U.S. counterterrorism officials say such threats are in line with other Islamic State propaganda, which has often tried to incite attacks against Saudi authorities and which has claimed responsibility for shootings targeting Saudi police and Westerners.
“The group’s apparent attempts to establish cells inside Saudi Arabia would be consistent with their strategy,” a counterterrorism official told VOA on condition of anonymity.
Whether the Islamic State has the wherewithal to follow through, however, remains a question. By most accounts, the group’s presence in Saudi Arabia is small. Its sympathizers have also come under heavy pressure from Saudi authorities, who in April announced the arrests of 93 suspects, 65 of them Saudi citizens.
“ISIS, though it has a small presence in Saudi Arabia, is doing what it can to launch spectacular, explosive attacks that can incite sectarian tension and lead to internal strife,” said Harleen Gambhir, a counterterrorism analyst at the Institute for the Study of War.
Gambhir and others warn the presence may be even bigger due to Islamic State “sleeper cells” in Saudi Arabia and nearby Yemen.
Saudi Arabia has also been fertile ground for extremist groups, including the Islamic State, looking for jihadist recruits.
A study earlier this year by the International Center for the Study of Radicalization and Political Violence (ICSR) found that of the more than 20,000 foreign fighters thought to have gone to Syria and Iraq, 1,500-2,500 had come from Saudi Arabia.
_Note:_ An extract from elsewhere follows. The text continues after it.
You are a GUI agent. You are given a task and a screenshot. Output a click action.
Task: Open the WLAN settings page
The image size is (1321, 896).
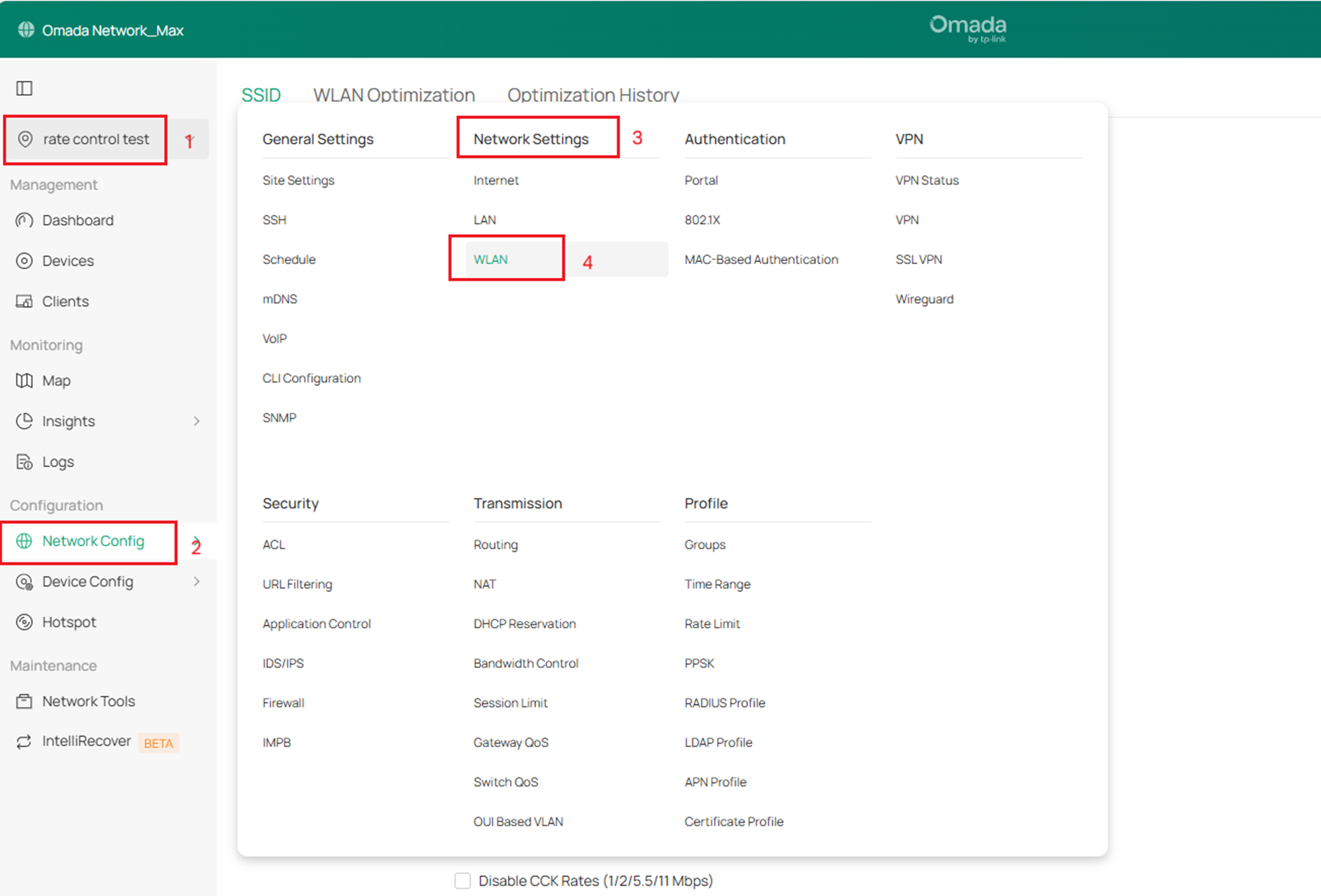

At the time, researchers said only Tunisia had been thought to have sent more fighters to the front.
Other analysts say the numbers may be even higher.
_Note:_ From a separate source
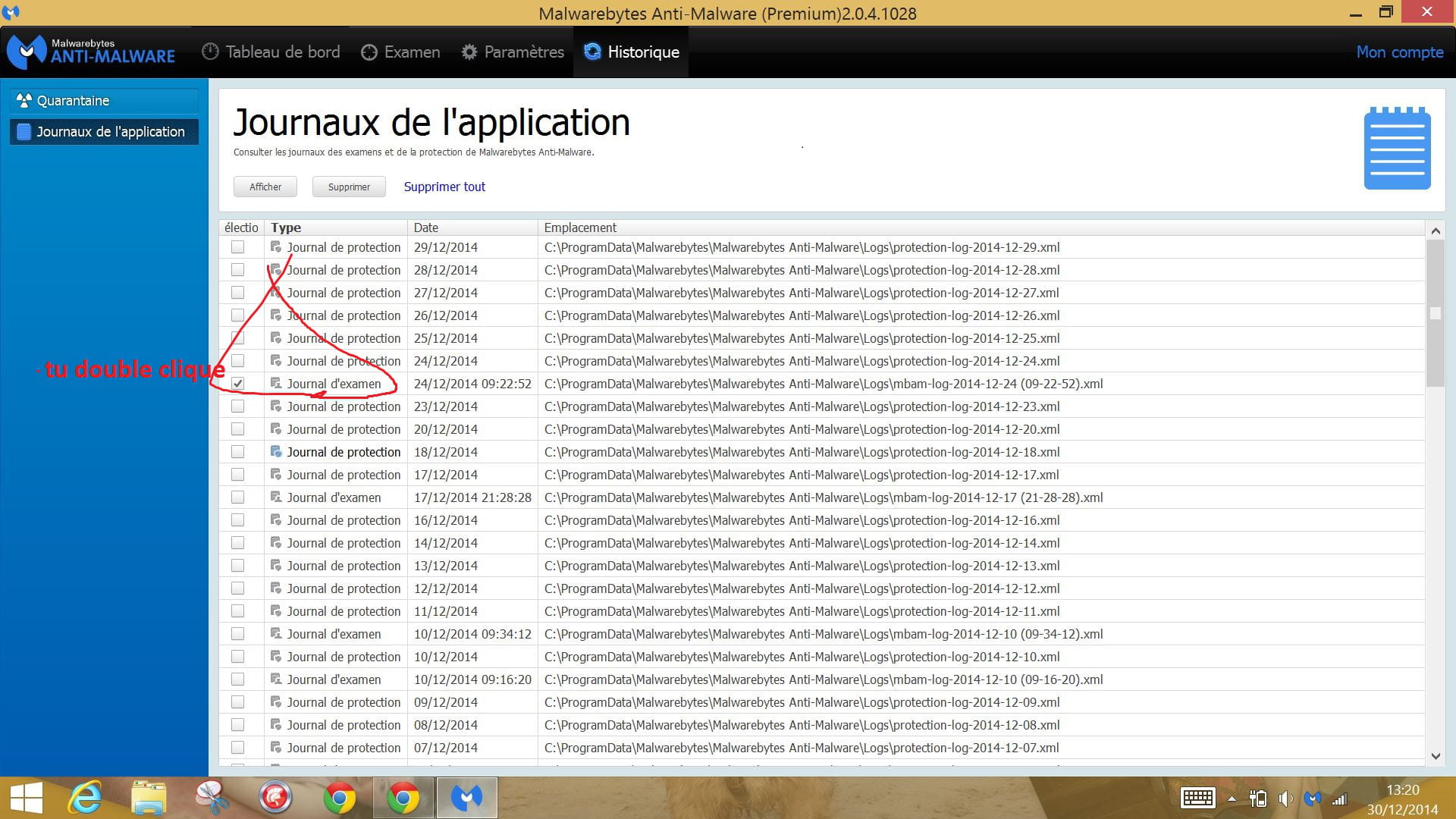Click the Malwarebytes Anti-Malware logo
The height and width of the screenshot is (819, 1456).
coord(91,51)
“We’re talking thousands of people, probably two- to three-thousand people from Saudi Arabia who have gone to fight for the Islamic State,” said Patrick Skinner, director of special projects at the Soufan Group.
If some of those foreign fighters decide to return, or if would-be foreign fighters decide to stay, Skinner said it will put the Islamic State in position to give the Saudi government a fight.
“They won’t be able to topple anything but that’s not probably even what they want,” Skinner said. “They just want to keep picking at it until it’s a thousand cuts and the government overreacts and then they can kind of feed into some popular resentment.”
Unlike in Syria, Iraq and Libya, the Islamic State group will not be able to take advantage of a weak or non-existent central government. Current and former U.S. officials say Saudi police, intelligence and counterterror units are more than capable of cracking down.
“The Saudis really cleaned house for a while,” Skinner said. “The problem is, it’s such a dirty house that it’s near impossible to clean.”
Another part of the problem is the longstanding undercurrent of support for extremist thinking, especially among youth, combined with what had been a constant flow of funding for radical religious leaders who straddled the fine line between ultra-conservative teachings and extremist ideology.
“I think the Saudis have done a lot better,” said former U.S. ambassador Mark Wallace, now the chief executive officer at the Counter Extremism Project. “Certainly there are always individual power brokers that we have to be vigilant about and that the Saudis have to be vigilant about as well.”
Still, the temptation or pressure to restore that funding may be growing as Riyadh’s proxy war with rival Tehran becomes more intense, with some analysts warning the conflict is already causing many Saudi officials to view events in the Middle East through a Sunni-Shi’ite lens.
“As this clash between Iran and Saudi Arabia intensifies, I think it’s going to be pretty unavoidable that the Saudis are going to support the Islamic State or support militant groups that are under the Islamic State’s umbrella,” said Reuel Marc Gerecht with the Foundation for Defense of Democracies.